Kemudian, keesokan harinya, hal itu saya tanyakan kepada Rosululloh shollallohu ‘alaihi wa sallam, ‘Wahai Risululloh, ancaman berat apakah yang diturunkan?’

Beliau menjawab,

وَالَّذِى نَفْسِى بِيَدِهِ لَوْ أَنَّ رَجُلاً قُتِلَ فِى سَبِيلِ اللَّهِ ثُمَّ أُحْيِىَ ثُمَّ قُتِلَ ثُمَّ أُحْيِىَ ثُمَّ قُتِلَ وَعَلَيْهِ دَيْنٌ مَا دَخَلَ الْجَنَّةَ حَتَّى يُقْضَى عَنْهُ دَيْنُهُ

‘Demi Allah, yang jiwaku berada di tangan-Nya.

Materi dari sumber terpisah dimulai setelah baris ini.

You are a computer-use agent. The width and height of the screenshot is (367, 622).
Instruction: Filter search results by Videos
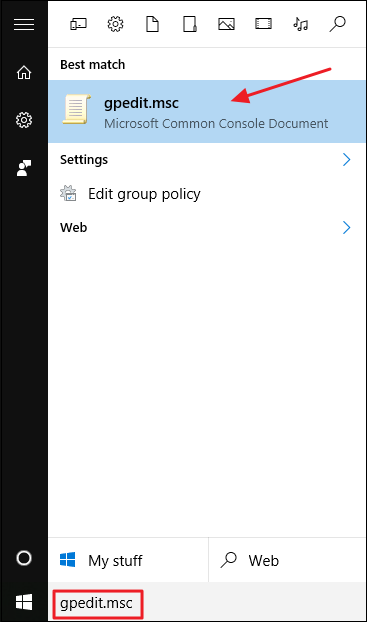[x=263, y=25]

Seandainya ada seseorang yang terbunuh di jalan Alloh, lalu dia dihidupkan kembali, kemudian terbunuh lagi (di jalan Allah), lalu dia dihidupkan kembali, kemudian terbunuh lagi (di jalan Allah), sementara dia masih memiliki utang, dia tidak masuk surga sampai utangnya dilunasi.’” (HR. Nasa’i 4701 dan Ahmad 22493).

Kata Ali Qori, Nabi Shollallohu ‘alaihi wa sallam  mengucapkan Subhanalloh karena takjub (keheranan) melihat peristiwa besar yang turun dari langit. (Mirqah al-Mafatih, 5/1964).